O desporto é o que é, porque se transformou num espectáculo para ser fruído a partir do local da competição. A presença do público inscreve-se na esfera afectiva e emocional do espectáculo. O desporto é um espectáculo, antes de tudo, porque transforma o espaço desportivo num “teatro dos sonhos”, numa emoção partilhada entre atletas e público. A ausência de público transforma o lugar da competição num espaço frio, vazio, sem expressão e sem alma, desumanizado e dessacralizado da presença e envolvimento das pessoas. Mesmo o espectáculo desportivo televisionado fica mais pobre se dispensa o registo das emoções dos próprios espectadores, ainda que, também para isso, a tecnologia procure encontrar sucedâneos.
Na situação actual não se nos afigura muito sensato defender que, estabelecidas regras de segurança adequadas, existam condições do regresso do público a todos os espectáculos desportivos. Mas, de igual modo, não nos parece muito razoável ignorar que há espectáculos desportivos em que esse regresso é possível de ser garantido. Por uma óbvia e elementar razão: os espectáculos desportivos têm níveis distintos de atracção, acolhimento e envolvimento dos públicos e a própria natureza desses espectáculos é, também ela, diferente.
Neste, como em muitos outros problemas do sistema desportivo, existe uma crónica tendência de olhar para as diferentes modalidades desportivas pelos problemas de
apenas uma delas, em que o risco sanitário é maior e em que, porventura, a pressão para o regresso dos públicos é também maior, o que acaba por penalizar todo o sistema desportivo.
Há espectáculos desportivos em espaços abertos e outros em espaços fechados. Uns atraem algumas dezenas ou centenas de espectadores, outros milhares. Uns têm lugares sentados, outros a mobilidade é permanente. Nuns o barulho é constante, enquanto noutras o silêncio é um imperativo. As próprias dinâmicas e cultura das modalidades no comportamento dos espectadores são distintas.
Nesse sentido, a abordagem deste problema, e sobretudo a adopção de medidas progressivas de regresso do público às competições desportivas, tem de ser feita num quadro de avaliação casuística, um pouco à semelhança do regime que foi adoptado para o regresso aos treinos e competições das diferentes modalidades desportivas.

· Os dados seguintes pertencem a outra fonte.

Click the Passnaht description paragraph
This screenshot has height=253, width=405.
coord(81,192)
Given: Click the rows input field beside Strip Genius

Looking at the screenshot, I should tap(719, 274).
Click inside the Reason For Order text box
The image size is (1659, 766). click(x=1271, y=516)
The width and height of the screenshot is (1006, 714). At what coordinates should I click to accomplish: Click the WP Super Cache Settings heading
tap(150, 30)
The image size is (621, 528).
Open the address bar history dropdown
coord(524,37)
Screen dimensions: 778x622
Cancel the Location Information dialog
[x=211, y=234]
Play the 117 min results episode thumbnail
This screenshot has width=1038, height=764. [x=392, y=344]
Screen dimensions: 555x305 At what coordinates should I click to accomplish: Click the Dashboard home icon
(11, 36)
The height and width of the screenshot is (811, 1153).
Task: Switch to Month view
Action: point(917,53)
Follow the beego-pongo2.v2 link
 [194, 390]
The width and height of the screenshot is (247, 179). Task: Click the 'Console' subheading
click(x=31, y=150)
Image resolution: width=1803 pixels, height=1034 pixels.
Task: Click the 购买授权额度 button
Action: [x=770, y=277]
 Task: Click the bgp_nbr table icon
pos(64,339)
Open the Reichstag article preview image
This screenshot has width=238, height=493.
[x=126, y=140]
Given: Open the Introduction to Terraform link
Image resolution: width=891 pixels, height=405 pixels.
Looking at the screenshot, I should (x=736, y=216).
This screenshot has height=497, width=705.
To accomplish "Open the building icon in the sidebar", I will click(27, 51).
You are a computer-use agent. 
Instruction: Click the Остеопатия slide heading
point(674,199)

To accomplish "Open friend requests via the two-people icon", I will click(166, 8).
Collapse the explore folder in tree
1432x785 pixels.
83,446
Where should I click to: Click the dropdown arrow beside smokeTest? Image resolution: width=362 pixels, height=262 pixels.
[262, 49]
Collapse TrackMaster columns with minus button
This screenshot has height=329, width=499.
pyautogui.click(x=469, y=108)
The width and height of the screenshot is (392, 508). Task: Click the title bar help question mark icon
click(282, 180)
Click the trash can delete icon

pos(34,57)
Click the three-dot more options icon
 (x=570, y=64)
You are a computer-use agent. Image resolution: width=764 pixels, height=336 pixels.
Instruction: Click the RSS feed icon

Tratar por igual o que é diferente será um erro. Existem competições desportivas nas quais é pouco compreensível a manutenção de um regime de proibição de espectadores, sendo certo que, em outro tipo de espectáculos, com riscos equivalentes ou maiores, o regime de proibição já foi levantado.
As autoridades governamentais e de saúde pública, juntamente com os responsáveis das diferentes modalidades desportivas, devem trabalhar, rapidamente e em conjunto, de modo a criarem os mecanismos que a situação aconselha, para que o regresso do público aos espectáculos desportivos possa ser progressivamente permitido e em segurança, tendo por referência as orientações técnicas que abundantemente têm vindo a ser produzidas por autoridades de saúde e organizações desportivas internacionais.
Se isso for feito, não vai ser possível anunciar amanhã o regresso dos espectadores a todos os espectáculos desportivos, mas será possível anunciar que passa a ser possível a um elevado número de competições desportivas o regresso dos espectadores.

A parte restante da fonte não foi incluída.